I like movies that take me a few days to process. Just as Inception was essentially a grand scale ensemble heist film, Oceans 11 without the humor, so Nolan’s Interstellar is an unlikely hero flick, Gravity add Star Trek sans quirk.
Wormhole space-time theories pre-date Einstein. String Theory represents years of mathematical probabilities working out into possibilities. Stories of space travel would be bland without wormhole potential, other worlds, the broadening of our galaxy.
Interstellar is intricate. Most sci-fi films feel heavy on the fiction and light on the science. This film makes the not-so-distant potential for a planet in crisis via natural disaster and global warming seem believable.

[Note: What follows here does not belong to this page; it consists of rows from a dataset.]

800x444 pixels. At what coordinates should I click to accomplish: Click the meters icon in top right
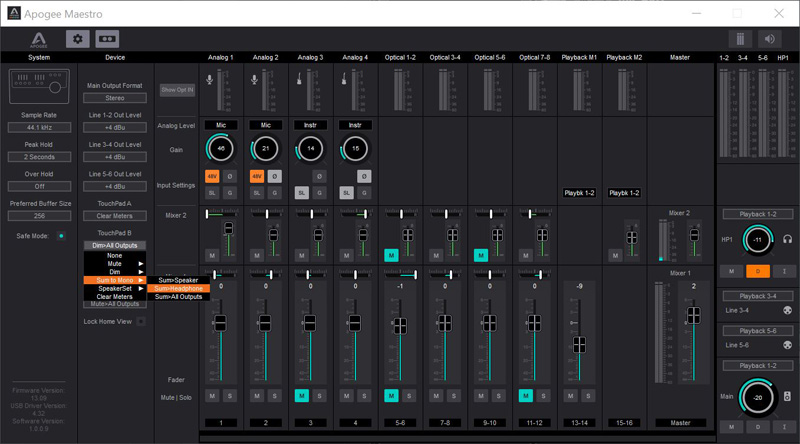tap(740, 39)
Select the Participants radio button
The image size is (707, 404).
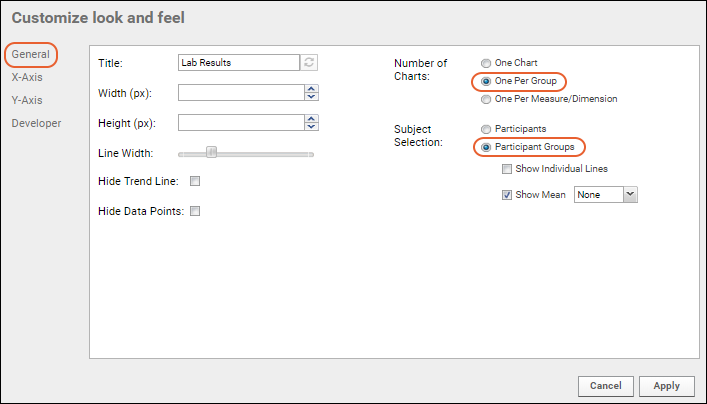(486, 129)
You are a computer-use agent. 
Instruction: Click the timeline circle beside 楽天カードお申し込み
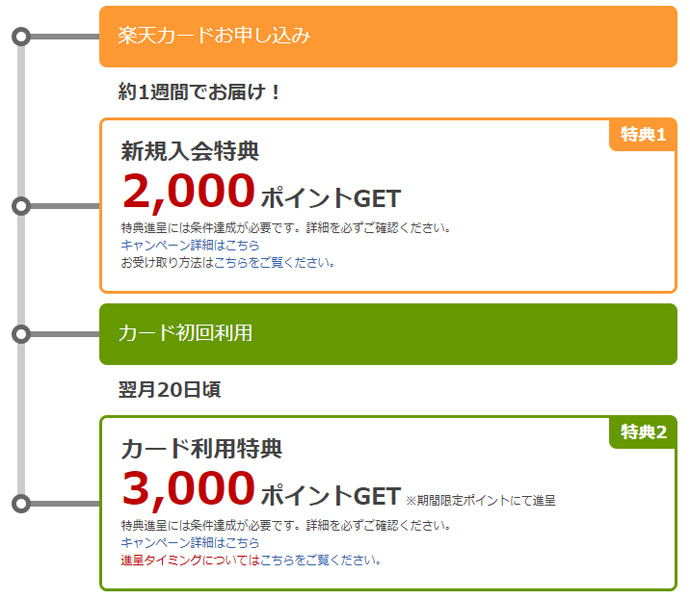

Interstellar is intriguing. I have always said that a good actor makes us believe that his or her totally unique world is real. Matthew McConaughey does just this. He’s good. We know he’s good. He knows he’s good. However, ironically, I kept waiting for him to get into his Lincoln and philosophize from the driver’s side. Anne Hathaway won me over by underplaying for the most part. Other phenomenal actors got less screen time than deserved: Jessica Chastain, perfectly cast, and Michael Caine, precious.
Interstellar is mystifying. Masterful. Like a sonata, notes on a page build to glorious melody evoking tension, future suspense, resolving with hope. Beautiful.

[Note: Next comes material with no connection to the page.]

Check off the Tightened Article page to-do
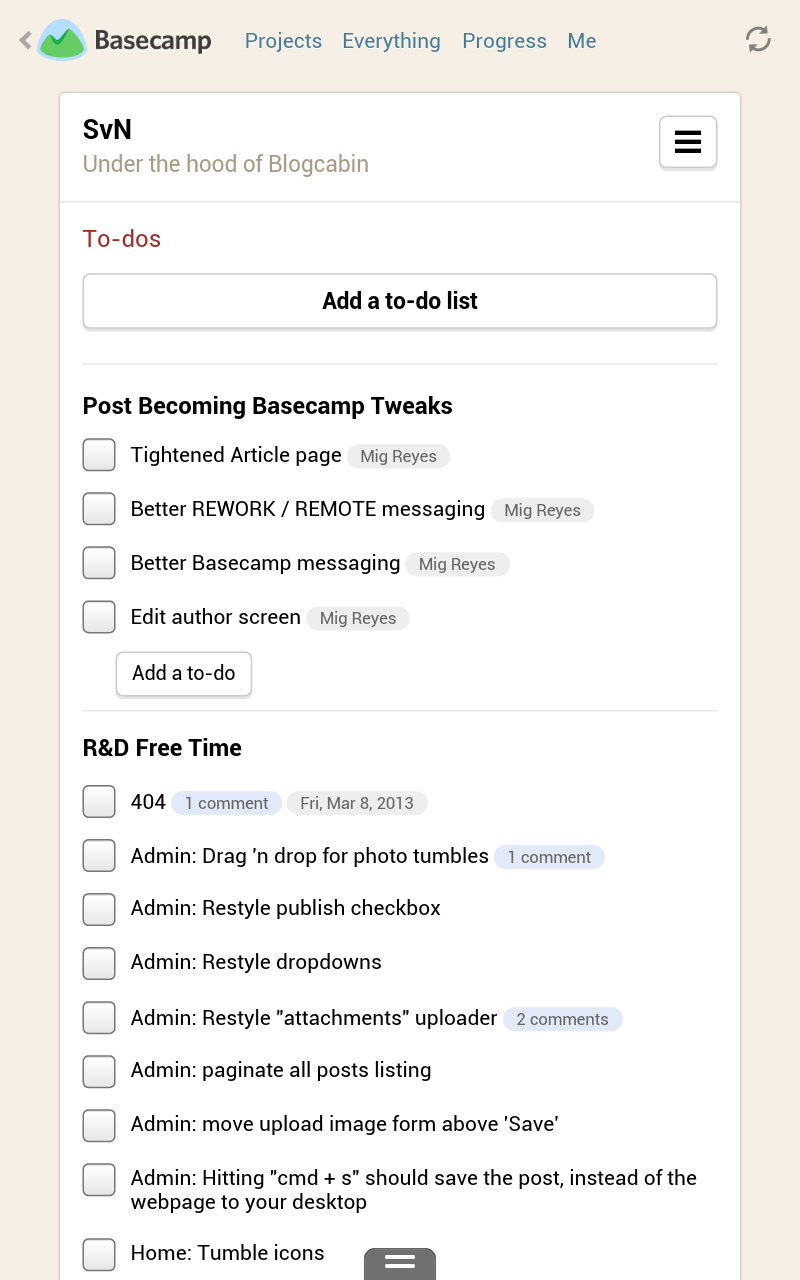Viewport: 800px width, 1280px height. click(98, 454)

My one disappointment was the unnecessary humanist turn at the end. Spiritual hope is not ignorant propaganda. Most of the world claims some sort of spiritual and religious bias. Claiming humanity’s potential for evolutionary future and inevitable deification nullifies the mystery, cheapens it somehow. “It must be us. We got us here. We don’t know how, but we’ll get there someday, somehow.” (Loosely quoting Matthew McConnaughey here). Build up and let down. I prefer to hope in the unknown, not in humanity’s potential but in the paradox of hope in the unseen. I guess I choose faith.
I thought the music was really amazing in the film. So intense!
Perfectly tolerable review for a perfectly intolerable film.
I was surprised that they decided to go the “ghost” route, but less excited at their more “practical” explanation.
I decided that the engine in our spaceship would not be sufficient for us to reach the wormhole and return. So in a moment of brilliance it dawned on me, what if I put the engine in my Lincoln into the spaceship. Halfway through space I realized that my Lincoln is a piece of crap. I didn’t do it to be cool. I didn’t do it to make a statement. I just liked it.